Vitória lusa em território polaco faz com que a qualificação para a fase a eliminar da Liga das Nações (UEFA Nations League) seja uma realidade com o acréscimo de que a qualificação para o próximo Europeu está, também ela, quase que garantida. Este é um dos aspectos positivos que retiro da partida que se realizou em solo polaco (mais concretamente no Stadion Slaski).

 

Para mais tenho de deixar aqui bem claro que gostei mesmo muito da reacção da nossa equipa quando se encontrou em desvantagem no marcador. Liderada por um fantástico Bernardo Silva (que enorme jogador!) na faixa direita, a nossa selecção foi para cima da equipa da casa e impôs o seu futebol. A ajudar ao caso esteve um cada vez mais “matador” André Silva (os “ares” de Espanha estão-lhe a fazer bem) e a Deusa da Fortuna que protegeu os nossos audazes rapazes aquando da marcação do segundo golo luso.

 

O problema esteve – lamentavelmente, digo eu – quando Portugal estava a vencer por 3 a 1 e Fernando Santos resolveu apostar no flop mais mediático de sempre da história do nosso futebol. Diante de uma equipa que por opção e forma natural de estar (digo eu) aposta num meio campo bem povoado e nas transições rápidas, colocar em campo um jogador que não sabe o que é vir atrás recuperar uma bola é o mesmo que dar o flanco ao adversário numa batalha decisiva. Renato Sanches é um jogador sobrevalorizado que tem como principal vantagem o facto de ser Senhor de um físico e técnica que lhe permite arrancar em força com a bola nos pés… O problema é que do “outro lado da barricada” estava uma equipa que em termos de físico e técnica não fica atrás do Renato… Daí que este tenha acabado por ser um “estorvo” e uma menos valia de um meio campo português que pretendia, naturalmente, controlar o meio campo dado que a vantagem de dois golos a isto lhe permitia.

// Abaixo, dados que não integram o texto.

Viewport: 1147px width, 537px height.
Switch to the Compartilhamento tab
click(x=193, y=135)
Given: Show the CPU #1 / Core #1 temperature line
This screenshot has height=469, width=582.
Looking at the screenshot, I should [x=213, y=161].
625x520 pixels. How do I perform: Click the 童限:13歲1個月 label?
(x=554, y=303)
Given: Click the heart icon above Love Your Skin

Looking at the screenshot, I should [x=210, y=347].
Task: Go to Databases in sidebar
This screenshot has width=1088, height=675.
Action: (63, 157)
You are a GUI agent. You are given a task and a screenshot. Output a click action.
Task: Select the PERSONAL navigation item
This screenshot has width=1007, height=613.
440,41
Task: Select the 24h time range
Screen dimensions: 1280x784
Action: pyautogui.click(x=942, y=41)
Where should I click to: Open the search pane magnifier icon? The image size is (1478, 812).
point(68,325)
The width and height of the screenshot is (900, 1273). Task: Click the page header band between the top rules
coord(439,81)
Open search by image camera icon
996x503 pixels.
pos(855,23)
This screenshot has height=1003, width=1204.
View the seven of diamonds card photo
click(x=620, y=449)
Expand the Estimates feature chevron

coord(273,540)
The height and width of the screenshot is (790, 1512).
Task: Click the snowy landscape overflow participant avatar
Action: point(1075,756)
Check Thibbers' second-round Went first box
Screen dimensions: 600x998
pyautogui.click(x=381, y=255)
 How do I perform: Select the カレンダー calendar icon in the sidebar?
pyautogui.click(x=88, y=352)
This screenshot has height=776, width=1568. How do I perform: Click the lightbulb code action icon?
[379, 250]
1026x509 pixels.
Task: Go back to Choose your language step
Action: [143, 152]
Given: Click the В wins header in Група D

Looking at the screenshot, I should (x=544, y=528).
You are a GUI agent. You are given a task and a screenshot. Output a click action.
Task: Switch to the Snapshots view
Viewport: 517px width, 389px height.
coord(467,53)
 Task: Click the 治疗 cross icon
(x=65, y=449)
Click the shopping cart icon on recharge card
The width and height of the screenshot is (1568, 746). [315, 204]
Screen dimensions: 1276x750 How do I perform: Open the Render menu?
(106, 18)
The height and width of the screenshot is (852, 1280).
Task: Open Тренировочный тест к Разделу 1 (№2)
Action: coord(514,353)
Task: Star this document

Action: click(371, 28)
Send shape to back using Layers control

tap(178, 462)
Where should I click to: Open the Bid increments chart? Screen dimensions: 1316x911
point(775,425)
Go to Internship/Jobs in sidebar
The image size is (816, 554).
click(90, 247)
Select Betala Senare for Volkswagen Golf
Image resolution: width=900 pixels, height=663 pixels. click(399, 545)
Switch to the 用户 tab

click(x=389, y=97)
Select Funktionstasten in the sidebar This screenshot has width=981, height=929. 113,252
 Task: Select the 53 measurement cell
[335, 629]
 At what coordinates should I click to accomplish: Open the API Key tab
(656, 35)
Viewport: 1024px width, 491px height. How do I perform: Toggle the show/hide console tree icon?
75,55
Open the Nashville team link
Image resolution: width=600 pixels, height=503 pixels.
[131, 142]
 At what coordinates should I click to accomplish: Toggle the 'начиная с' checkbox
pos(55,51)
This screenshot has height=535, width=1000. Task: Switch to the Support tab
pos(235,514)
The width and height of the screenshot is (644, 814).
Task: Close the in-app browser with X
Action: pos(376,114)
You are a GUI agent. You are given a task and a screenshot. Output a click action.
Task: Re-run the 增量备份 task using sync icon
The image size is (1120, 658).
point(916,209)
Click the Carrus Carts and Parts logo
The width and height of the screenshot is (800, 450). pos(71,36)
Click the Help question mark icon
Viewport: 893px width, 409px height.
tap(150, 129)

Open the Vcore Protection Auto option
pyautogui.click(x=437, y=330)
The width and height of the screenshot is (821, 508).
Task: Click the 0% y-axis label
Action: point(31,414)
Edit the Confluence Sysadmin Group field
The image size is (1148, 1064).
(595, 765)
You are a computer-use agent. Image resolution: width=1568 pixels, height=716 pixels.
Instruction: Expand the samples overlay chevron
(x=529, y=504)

Felizmente Fernando Santos não é nenhum tolo nestas coisas do futebol e com a entrada de Danilo Pereira em campo este “emendou a mão” dado que Portugal conseguiu controlar o meio campo e colocar um ponto final nas perigosíssimas transições rápidas da equipa polaca.

 

Mas atenção. A aposta fora de tempo em Renato Sanches não justifica, de forma alguma, o tremendo erro da defesa portuguesa no segundo golo polaco… Está bem que muitos dos que jogaram hoje são atletas jovens que ainda tem muito para aprender, mas fossem outras as circunstâncias e lá se ia a margem de erro porque “são jovens”.

 

Em suma; missão cumprida, mas era escusado ter-se passado por aquela recta final da partida. Que sirva de lição para o que aí vem.

 

MVP (Most Valuable Player): Bernardo Silva. Nunca me canso de ver este atleta a jogar. Classe, técnica, remate fantástico, físico invejável e uma calma olímpica em qualquer situação de jogo. Este foi o Bernardo que tive o prazer de ver a jogar na Polónia com a camisola da nossa selecção, Marcou um “golaço” e fez a assistência que permitiu a André Silva empatar o jogo. Decididamente o MVP deste jogo sem sombra de qualquer dúvida.

 

Chave do Jogo: A entrada de Danilo Pereira. A entrada do internacional português fez com que a equipa de Todos Nós voltasse a tomar o pulso a uma partida cujo controle tinha perdido, acabando, desta forma, com a “fúria” de uma equipa polaca que acreditava piamente num empate a três golos.

 

Arbitragem:  Del Cerro Grande começou muito bem, deixando jogar, sem muitas paragens, mas acaba por deixar muitas dúvidas num lance que poderia ter saído muito caro a Portugal. Por altura do segundo golo da Polónia, fica a ideia de que o lance é antecedido de uma bola fora. A equipa de arbitragem assim não entendeu e deixou seguir até ao golo.

 

Positivo: André Silva. E havia quem há uns tempos apontasse o seu injusto dedo acusador ao “matador” de Portugal. O jovem ponta de lança português continua a “dar cartas” em campo e a calar muita gente.

 

Negativo: Fernando Santos. A “tara” de Fernando Santos pelo Renato Flop Sanches ia custando uma vitória portuguesa em solo polaco. Nunca vou perceber a adoração do Mister por um atleta que só tem trancinhas para exibir.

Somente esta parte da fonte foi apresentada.